## GIVEN DATA
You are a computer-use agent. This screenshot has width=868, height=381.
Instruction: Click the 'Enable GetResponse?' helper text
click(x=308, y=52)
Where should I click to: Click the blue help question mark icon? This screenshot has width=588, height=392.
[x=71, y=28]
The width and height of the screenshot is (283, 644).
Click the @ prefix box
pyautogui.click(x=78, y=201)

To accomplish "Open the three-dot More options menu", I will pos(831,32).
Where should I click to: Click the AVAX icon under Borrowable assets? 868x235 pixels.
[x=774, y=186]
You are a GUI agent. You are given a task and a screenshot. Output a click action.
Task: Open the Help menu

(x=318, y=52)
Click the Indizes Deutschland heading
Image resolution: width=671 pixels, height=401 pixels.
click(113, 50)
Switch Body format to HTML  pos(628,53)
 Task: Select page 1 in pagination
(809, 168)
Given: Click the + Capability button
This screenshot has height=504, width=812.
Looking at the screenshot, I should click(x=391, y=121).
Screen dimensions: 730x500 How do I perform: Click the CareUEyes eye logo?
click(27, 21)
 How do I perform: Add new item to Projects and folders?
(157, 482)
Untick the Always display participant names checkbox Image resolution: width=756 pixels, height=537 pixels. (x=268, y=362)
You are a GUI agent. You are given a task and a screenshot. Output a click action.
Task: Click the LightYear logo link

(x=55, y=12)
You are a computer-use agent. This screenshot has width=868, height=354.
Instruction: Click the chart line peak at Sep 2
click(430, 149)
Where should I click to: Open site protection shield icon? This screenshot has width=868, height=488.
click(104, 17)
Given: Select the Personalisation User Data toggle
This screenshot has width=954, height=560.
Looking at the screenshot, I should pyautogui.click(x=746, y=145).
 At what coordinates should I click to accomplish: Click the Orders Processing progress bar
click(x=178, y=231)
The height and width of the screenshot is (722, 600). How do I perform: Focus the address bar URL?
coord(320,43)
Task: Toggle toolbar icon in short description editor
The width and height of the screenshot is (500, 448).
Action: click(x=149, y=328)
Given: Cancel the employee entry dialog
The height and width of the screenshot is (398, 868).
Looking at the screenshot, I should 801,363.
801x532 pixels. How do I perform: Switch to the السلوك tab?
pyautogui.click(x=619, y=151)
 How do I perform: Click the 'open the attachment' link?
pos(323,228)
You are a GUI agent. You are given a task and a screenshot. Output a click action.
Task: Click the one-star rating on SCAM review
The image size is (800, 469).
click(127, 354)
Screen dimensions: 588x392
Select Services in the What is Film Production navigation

## REQUIRED WORK
Your task is to reproduce exactly the lines that begin with the one containing "Screen dimensions: 588x392" and continue to the end of the data, both ends included.

## RESULT OF THE TASK
Screen dimensions: 588x392
Select Services in the What is Film Production navigation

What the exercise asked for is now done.